First let me say that compared to most semweb-related academic research projects, this stands out to be one of those rare cases where the scientists care about providing useful services and not just publishing papers about potential Utopian scenarios. For that alone, Sig.ma needs to be mentioned and Giovanni and his team praised.

Just like Google Squared, Sig.ma follows on a model where the user will search for something and gather a vast noisy collection of more-or-less related resources, then spend a considerable amount of time and effort cleaning up, evaluating the results and pruning dead branches. Then condense the reconciliation efforts in a particular URL or set of rules.

Unfortunately, the reconciliation energy spent by each individual on the data periphery (at least for now) can’t be easily used to simplify the job of the next person looking to cleanup this data (unlike, for example, when you edit a wiki page or commit a patch into an open source project)

While it’s not hard to imagine ways to emerge such information from usage patterns or further harvest them, my principal worry is that a-posteriori reconciliation efforts clash pretty badly with the cognitive efforts that one person exhibits when looking for something.

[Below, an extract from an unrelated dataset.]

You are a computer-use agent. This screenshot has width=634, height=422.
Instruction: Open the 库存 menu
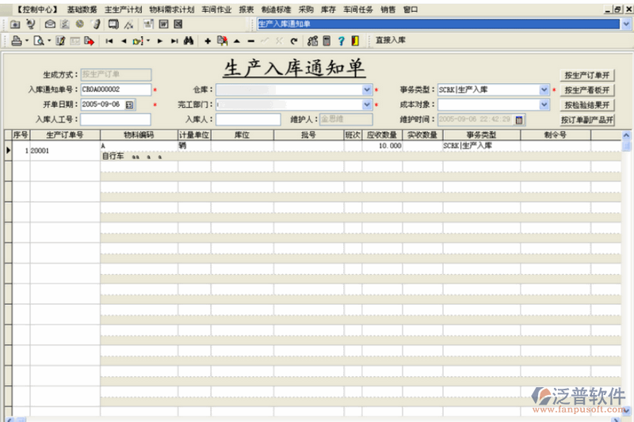pos(327,10)
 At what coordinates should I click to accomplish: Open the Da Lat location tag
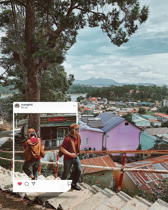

When you look for something, you don’t have time nor the will to do ‘editing’ job and cleanup somebody else’s mess. You might be willing to do those things, but at a separate time, not when you finding useful information is your immediate goal (which, if you think about it, is why Google managed to wipe out the entire set of search engines that existed when it surfaced: PageRank was more effective and the cognitive effort perceived when using Google to sieve thru crap was much less than when using other search engines like Altavista or Lycos)

This is also the reason why the vast majority of people that land on a wikipedia page from a search engine don’t stop and edit it, or they don’t stop and change around the rank of Google search results even if they can: those activities would be in the way of what the user is currently doing.

This is not really criticism for Sig.ma or Google Squared, which are both fine examples of much needed and fresh innovation in the field of web search, but a criticism for the general approach of solutions that force users down paths that don’t match their state of mind and that have a hard time collecting human activity simply because of this. Understanding user intent and creating an interaction design that flows harmoniously with it cannot be an afterthought but it needs to be a firm and a-priori driver for the design of the service.

This said, I’m happy to see Sig.ma surface if only because its non-purist approach comforts me and it’s refreshing in a world of semantic web research that is often so purist to become effectively blind.